The "advantages" of AM have largely been negated by ignoring the laws of physics and packing way too many stations into the band, causing a huge amount of co-channel interference. Add to that all of the noise from HD sidebands and the electrical noise of CFLs and just about everything with a clock inside, and AM is becoming unusable in a lot of situations. Digital transmission will NOT solve these problems. They are fundamentally due to the low frequency/long wavelength, lack of sufficient bandwidth, and electrical noise.
 
Great thread, and we all know of AM's who have reduced their facilities, are on again off again, turned their licenses in, or just can't find a stable format. Skywave reception is pretty much from a bygone era and the groundwave range of even the mightiest stations are not usually of sufficient quieting beyond the range of the major FM's in most any markets to handle digital sidebands. Admittedly, I have yet to sample a DRM receiver.

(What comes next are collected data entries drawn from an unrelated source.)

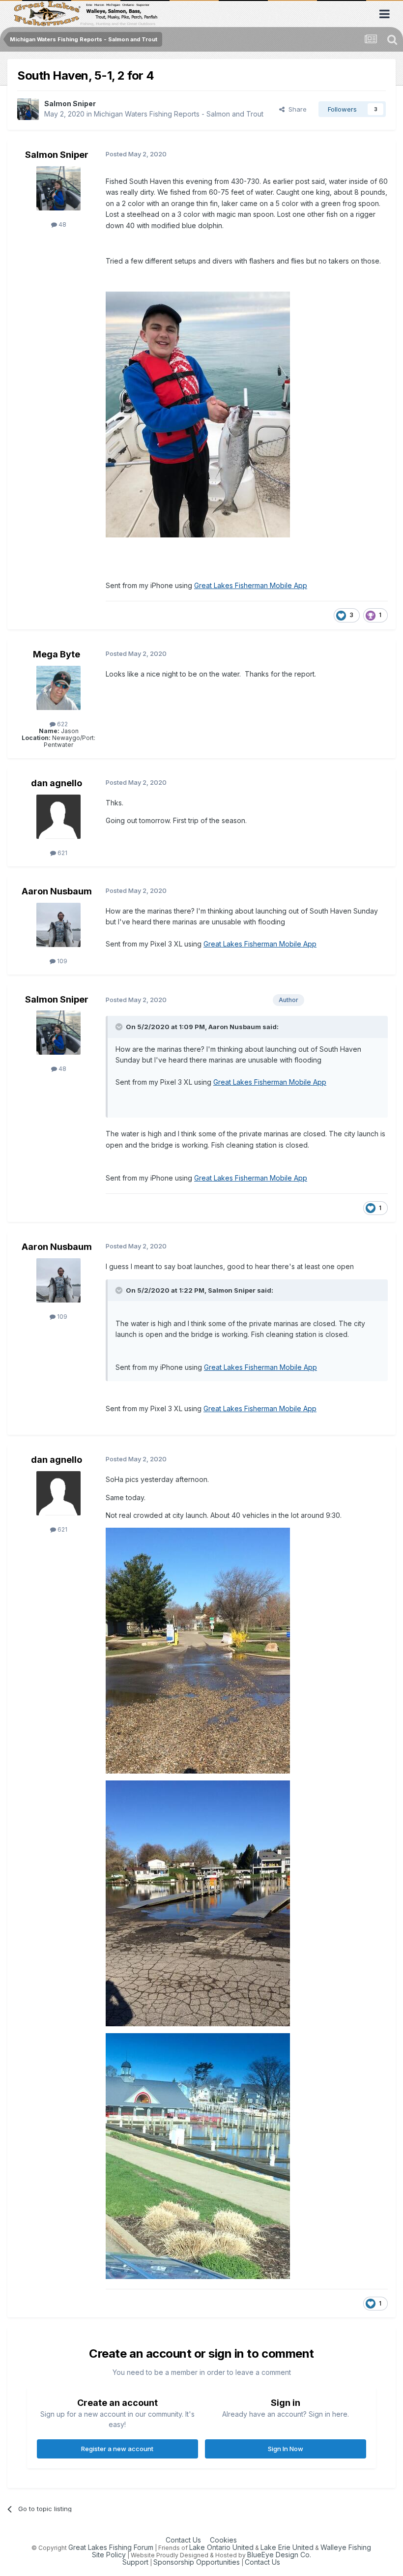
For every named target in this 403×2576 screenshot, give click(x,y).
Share (296, 109)
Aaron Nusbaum (57, 891)
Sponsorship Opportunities (196, 2562)
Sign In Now (285, 2449)
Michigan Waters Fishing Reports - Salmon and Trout (178, 114)
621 (61, 853)
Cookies (223, 2540)
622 (62, 724)
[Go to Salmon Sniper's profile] (28, 109)
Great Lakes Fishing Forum (110, 2547)
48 (61, 224)
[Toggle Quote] (119, 1027)
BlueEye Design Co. (279, 2554)
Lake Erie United (287, 2547)
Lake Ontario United (221, 2547)
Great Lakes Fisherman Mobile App (250, 585)
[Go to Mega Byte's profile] (58, 688)
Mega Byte (56, 654)
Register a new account (117, 2449)
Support (135, 2562)
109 (61, 961)
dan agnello (56, 783)
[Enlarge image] (198, 414)
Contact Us (183, 2540)
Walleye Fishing (345, 2547)
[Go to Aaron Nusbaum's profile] (58, 925)
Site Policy (109, 2554)
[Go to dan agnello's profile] (58, 817)
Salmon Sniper (70, 103)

Expansion of the FM band down into television channels six and five has been floated about, but the only delivery system to come along in years which excites me remains this one. It reminds me of Eureka 147 in that a single bouquet is used, it is garanteed to have market-wide coverage equal to TV stations, is absolutely free from illegal operator interferrence, and as a free subscription service, should be free from mandated artistic disfigurement.
 
TimeIsTight said:
The real game changer would be to get cell phone manufacturers to include medium wave digital reception, for emergency purposes, in all new cell phones. The case can be made that when the cell system goes down, radio is the only alternative, and medium wave offers advantages, as an emergency service, over FM.

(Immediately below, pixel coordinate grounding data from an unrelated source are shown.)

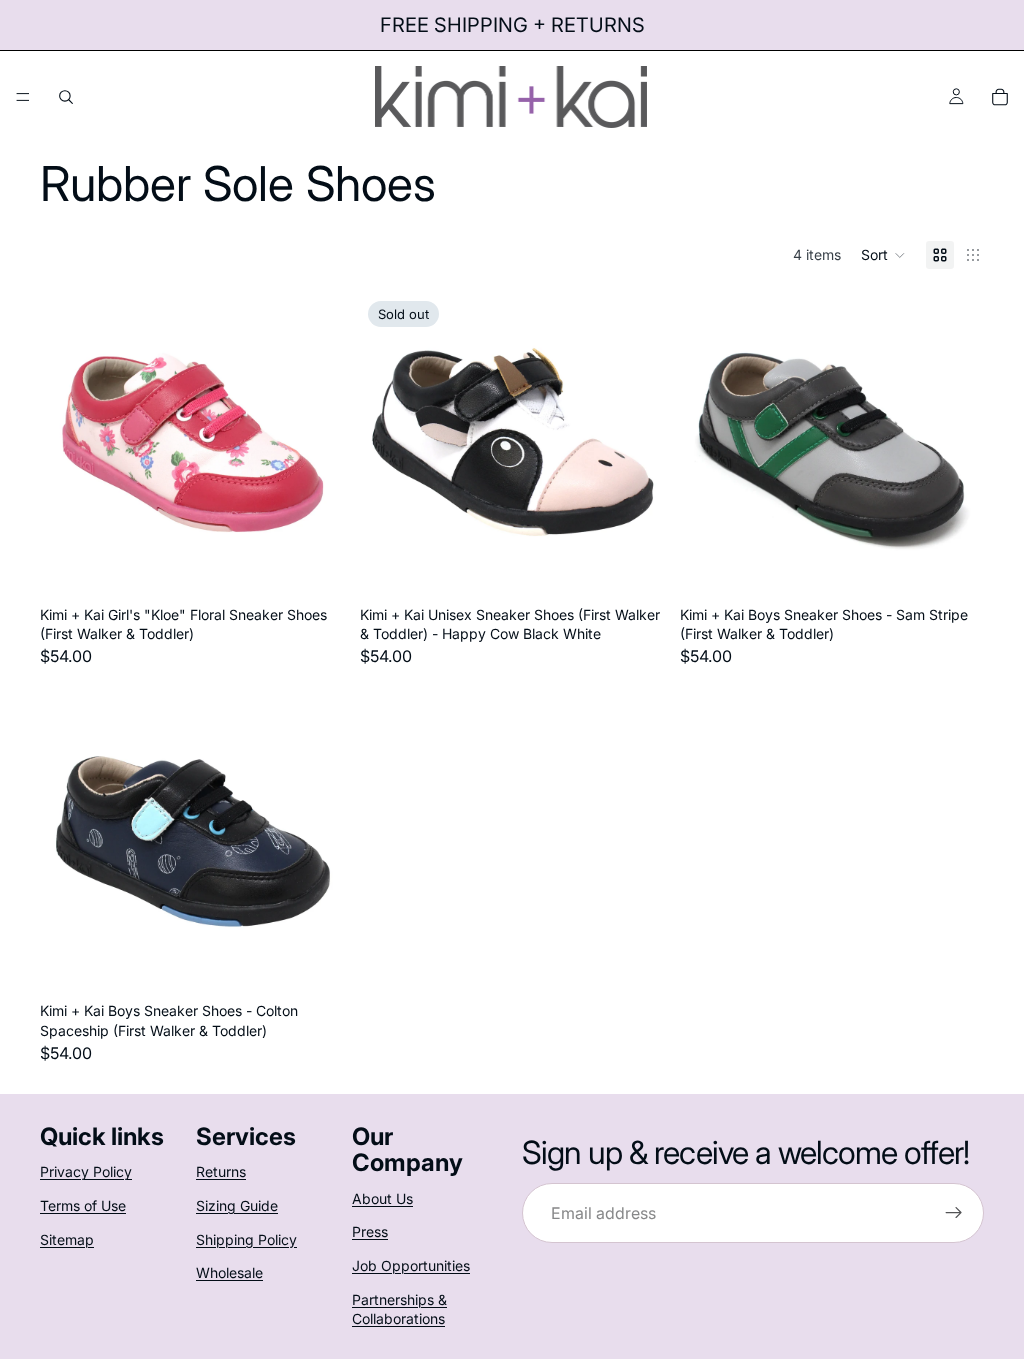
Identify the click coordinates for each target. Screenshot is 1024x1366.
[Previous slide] (70, 445)
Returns (221, 1172)
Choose (330, 565)
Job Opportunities (411, 1265)
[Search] (66, 97)
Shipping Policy (246, 1239)
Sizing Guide (237, 1205)
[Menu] (23, 97)
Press (370, 1232)
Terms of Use (83, 1205)
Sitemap (67, 1239)
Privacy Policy (86, 1172)
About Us (382, 1198)
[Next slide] (314, 445)
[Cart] (1000, 97)
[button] (883, 255)
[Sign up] (954, 1213)
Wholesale (229, 1272)
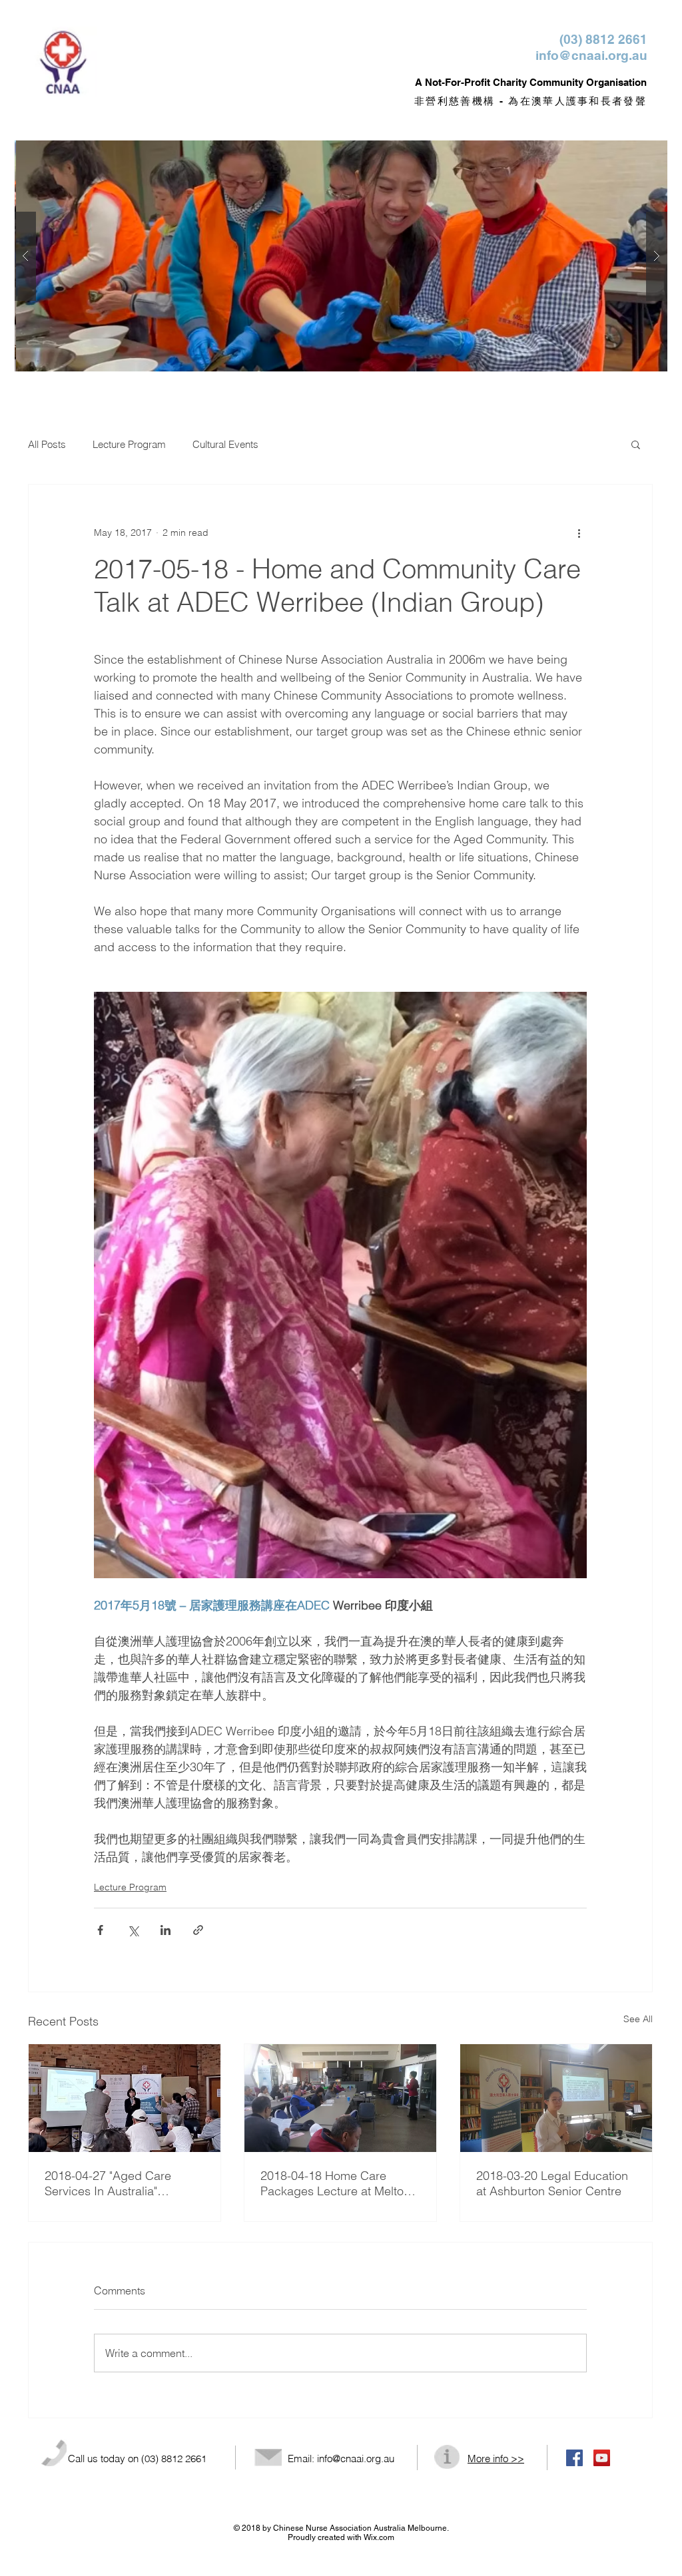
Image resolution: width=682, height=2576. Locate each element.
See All (638, 2019)
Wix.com (379, 2537)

This recurring idea that you should put a broadcast radio receiver in cell phones "for emergencies" is completely bogus. The newer cellular telephone standards already include a feature called "cell broadcast," in which an emergency message can be sent to all phones simultaneously, on a per-cell basis (that is, you send it only to the geographic area that matters). There's nothing technically that prevents the cellular carriers from broadcasting the same EAS/IPAWS messages that radio stations get to all cell phones, on the regular cellular frequencies. Furthermore, the phones can be programmed to do something smart with the EAS/IPAWS messages when received.